Happy new year! The shutdown period is often when the noise drops and the big questions surface. This year, that quiet coincided with genuinely striking progress in AI coding agents, especially in the six to eight weeks following the release of Claude Opus 4.5, and its integration into Claude Code.
We have seen world-class software engineers report a clear step change in how these agents feel. Some describe a shift from being a 10x engineer to something closer to 100x. Others report a human-effort year’s worth of usable production code generated in under an hour. My own experiments over the break gave me the first real tingling sense that, if AGI arrives gradually, a coding agent may be how we first notice it.
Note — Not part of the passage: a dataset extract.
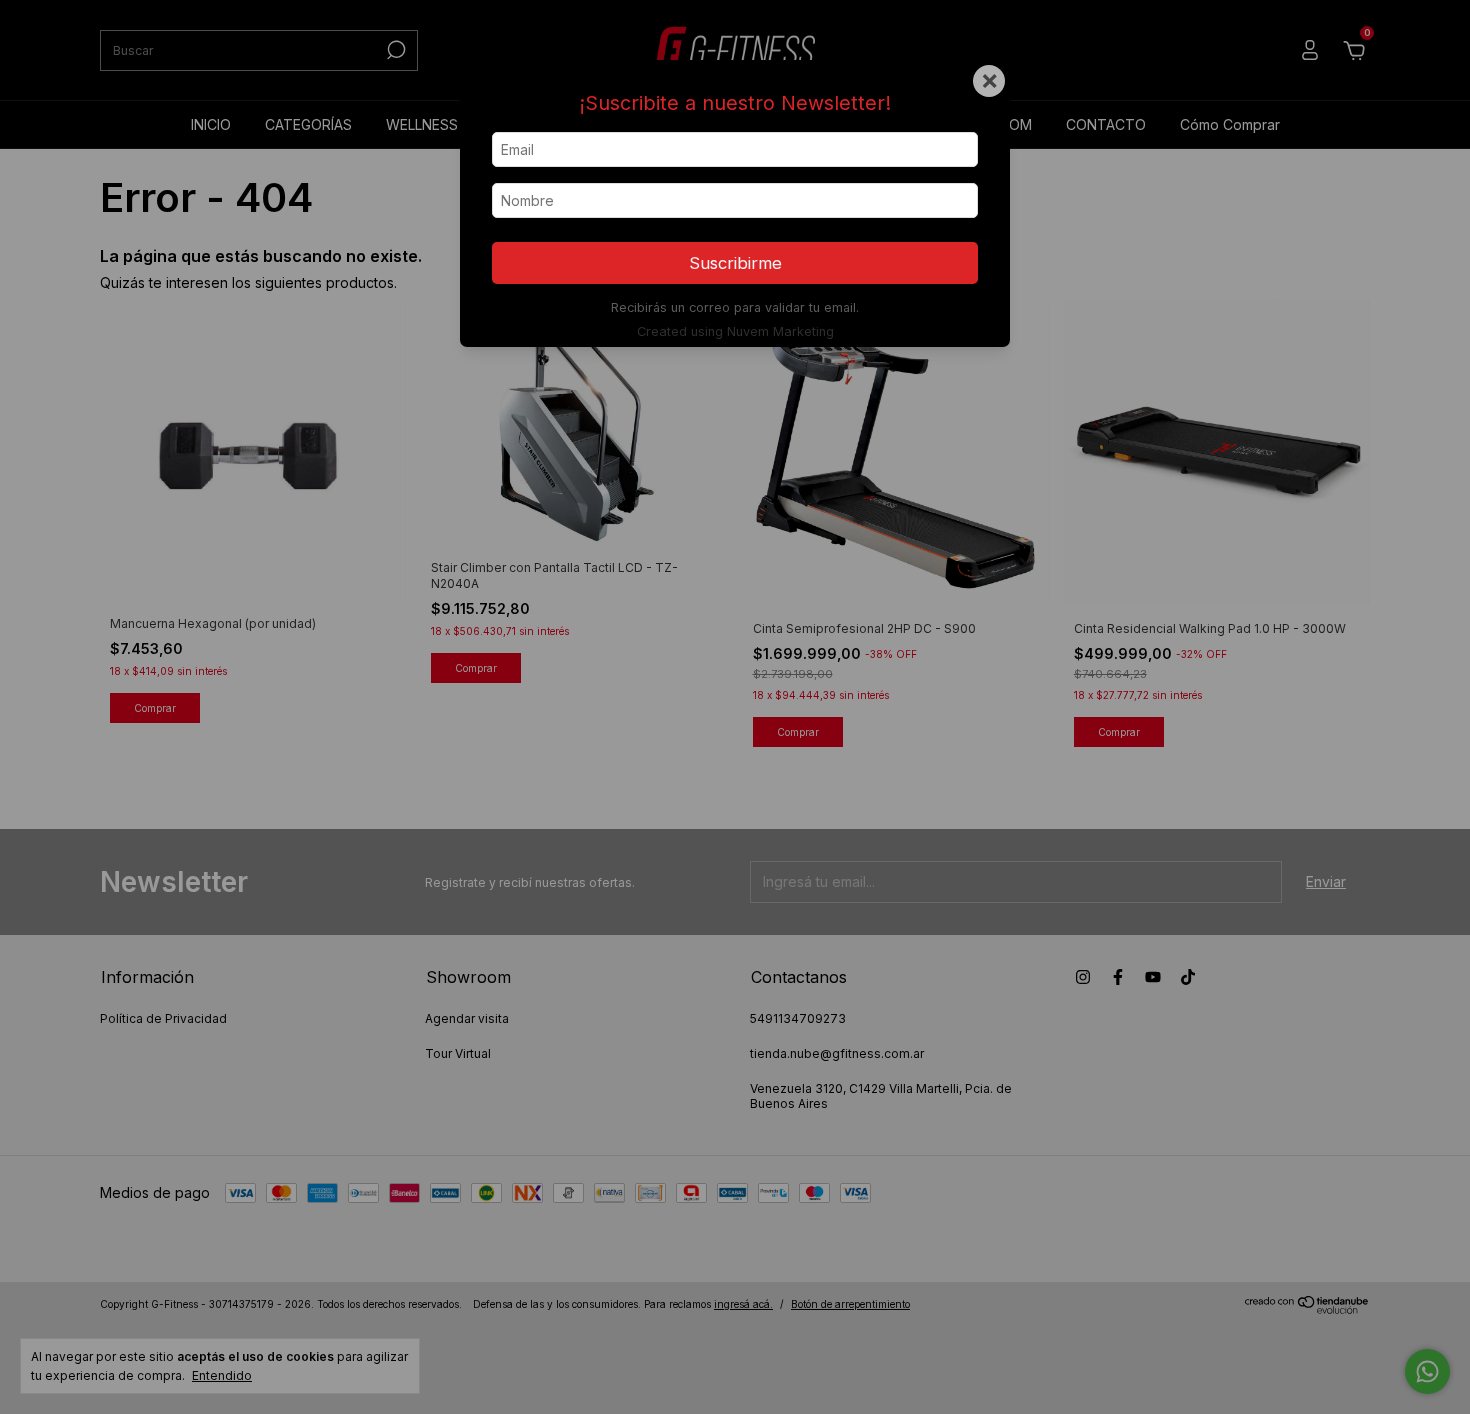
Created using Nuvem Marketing (735, 331)
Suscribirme (735, 263)
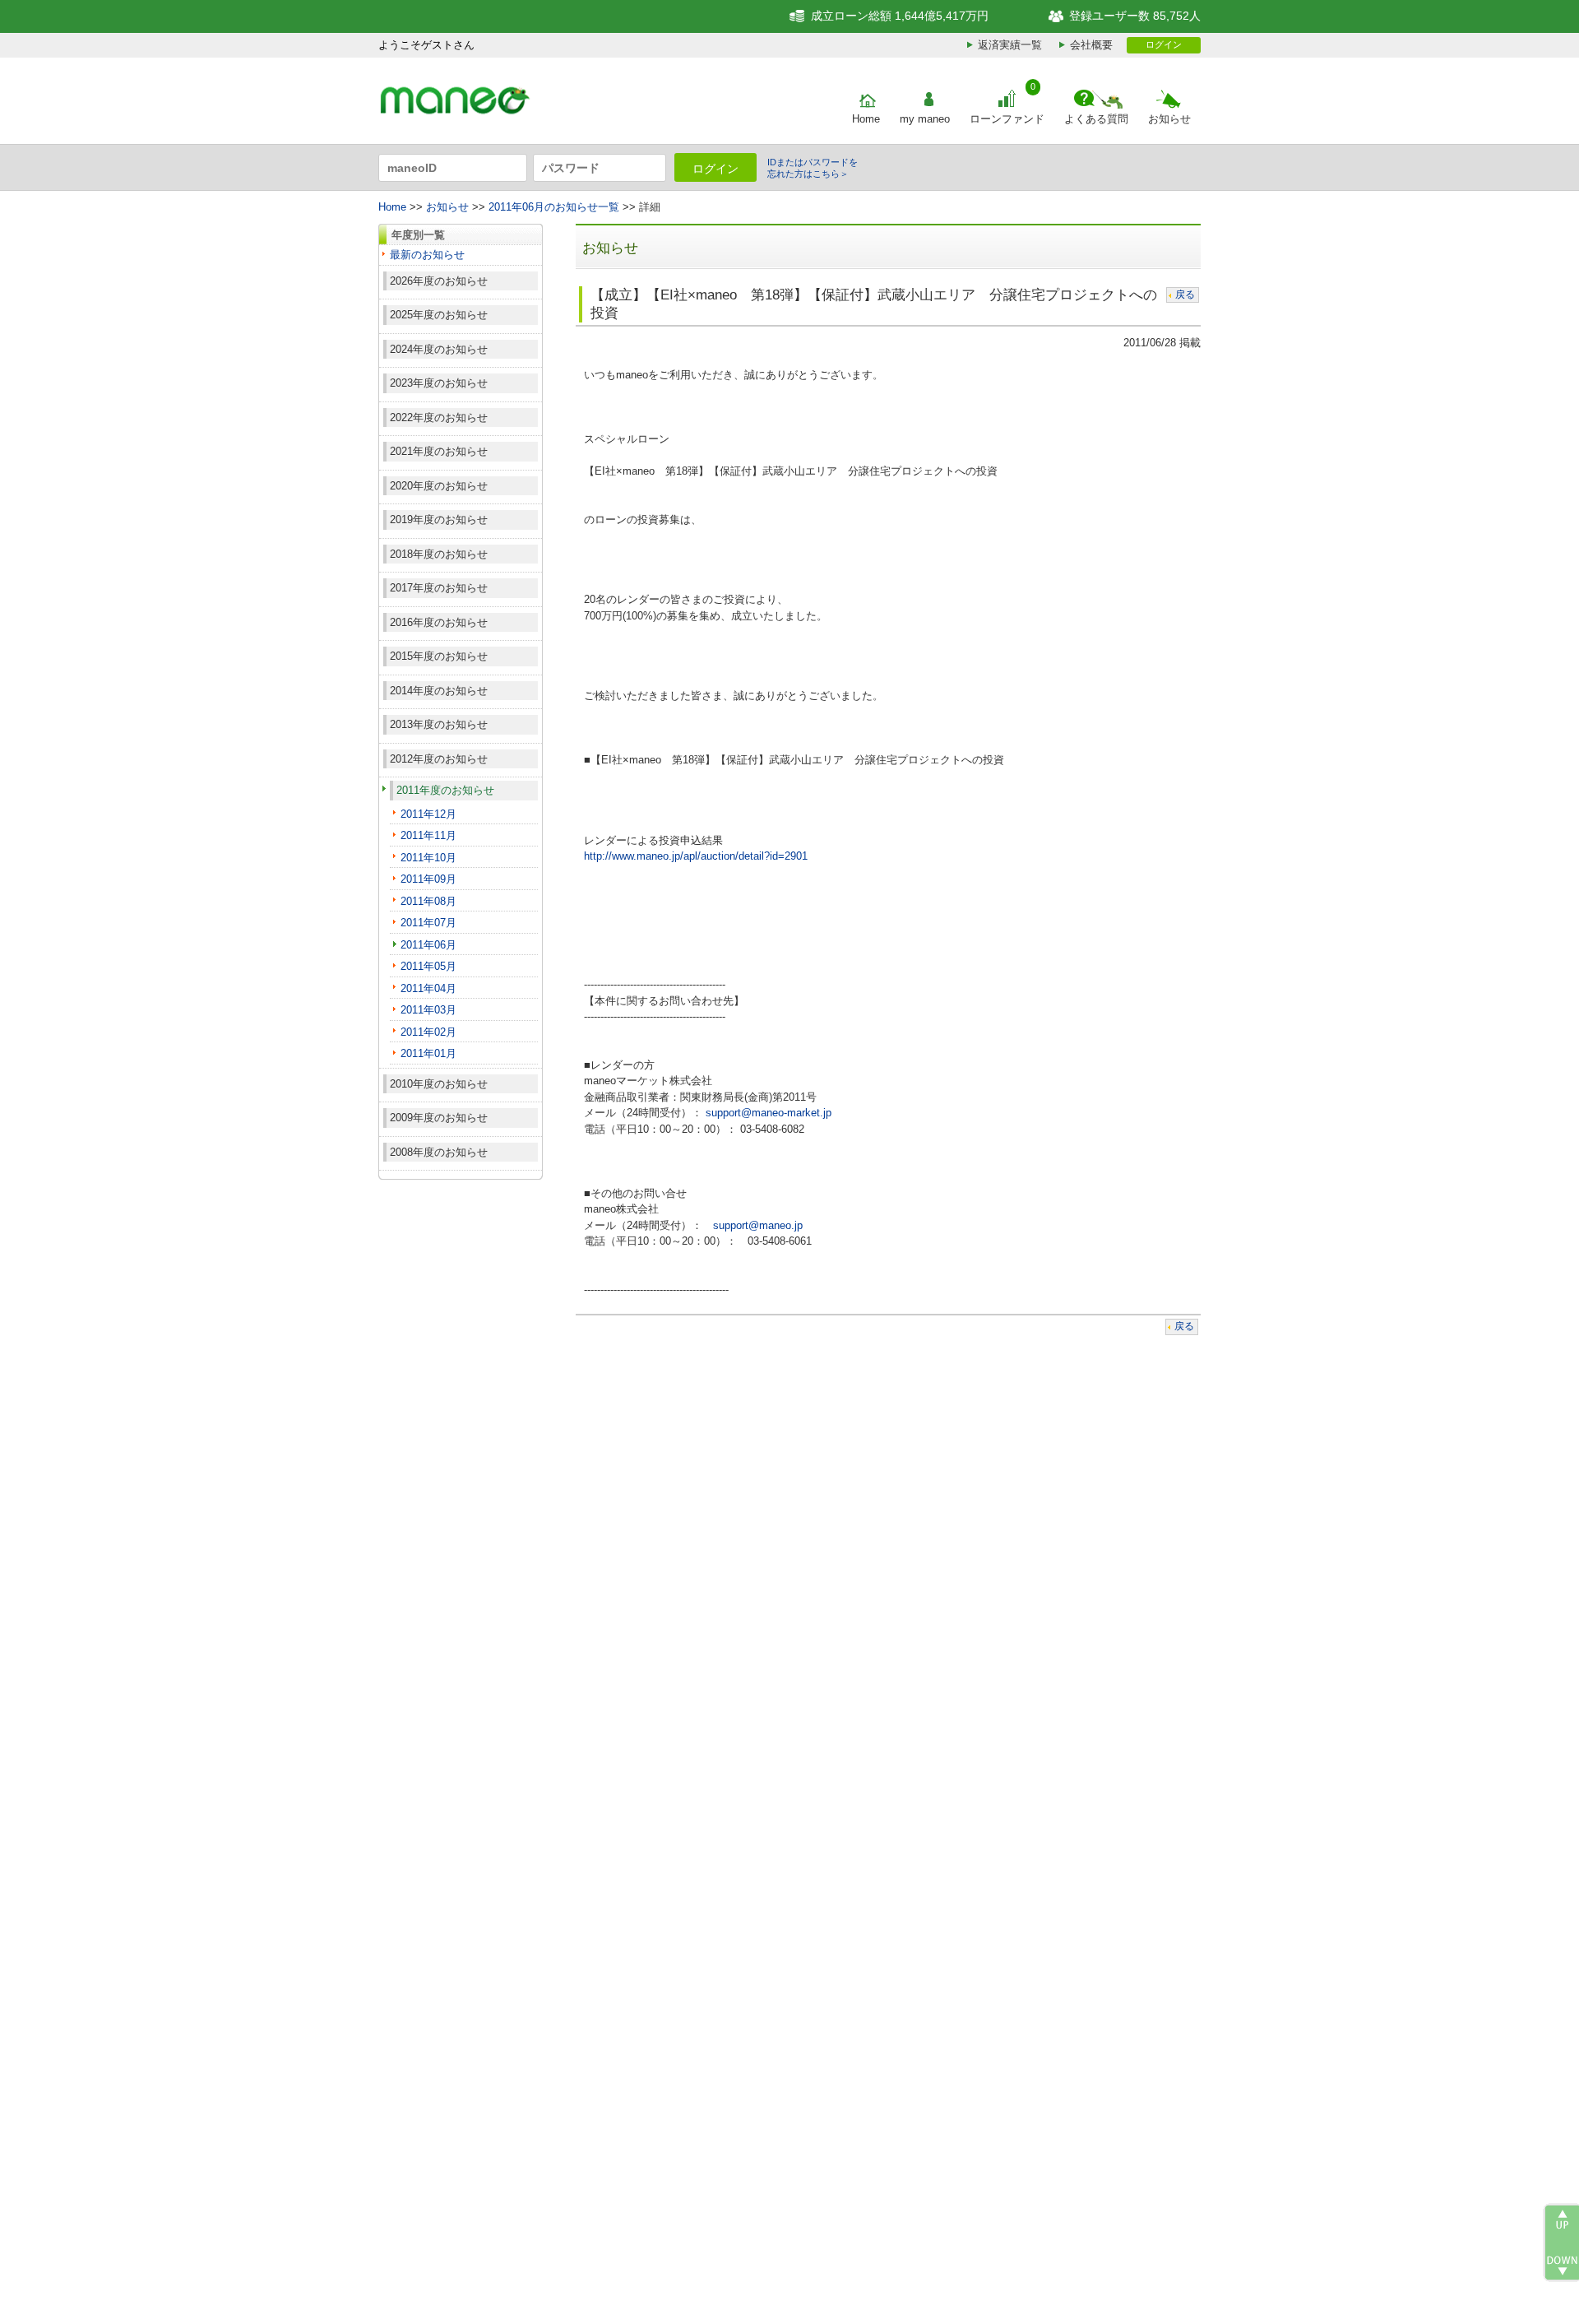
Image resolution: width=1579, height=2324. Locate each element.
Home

Against that backdrop, Qinghua Lu and I here at CSIRO’s Data61 have been thinking hard about the bigger picture. We are no longer primarily doers. 𝗠𝗼𝗿𝗲 𝗽𝗿𝗼𝘃𝗼𝗰𝗮𝘁𝗶𝘃𝗲𝗹𝘆, 𝘄𝗲 𝗺𝗮𝘆 𝗻𝗼 𝗹𝗼𝗻𝗴𝗲𝗿 𝗯𝗲 𝘁𝗵𝗲 𝗽𝗿𝗶𝗺𝗮𝗿𝘆 𝘃𝗲𝗿𝗶𝗳𝗶𝗲𝗿𝘀 𝗼𝗿 𝗼𝘃𝗲𝗿𝘀𝗲𝗲𝗿𝘀 𝗲𝗶𝘁𝗵𝗲𝗿.
The real leverage of coding agents comes from 𝘀𝗰𝗮𝗹𝗮𝗯𝗹𝗲 𝘃𝗲𝗿𝗶𝗳𝗶𝗰𝗮𝘁𝗶𝗼𝗻. When behaviour can be cheaply accepted or rejected by automated checks, “hallucinations” become exploratory branches rather than failures. The human role, for now, shifts to working with AI to decompose problems and plan work so that automated, scalable verification is possible.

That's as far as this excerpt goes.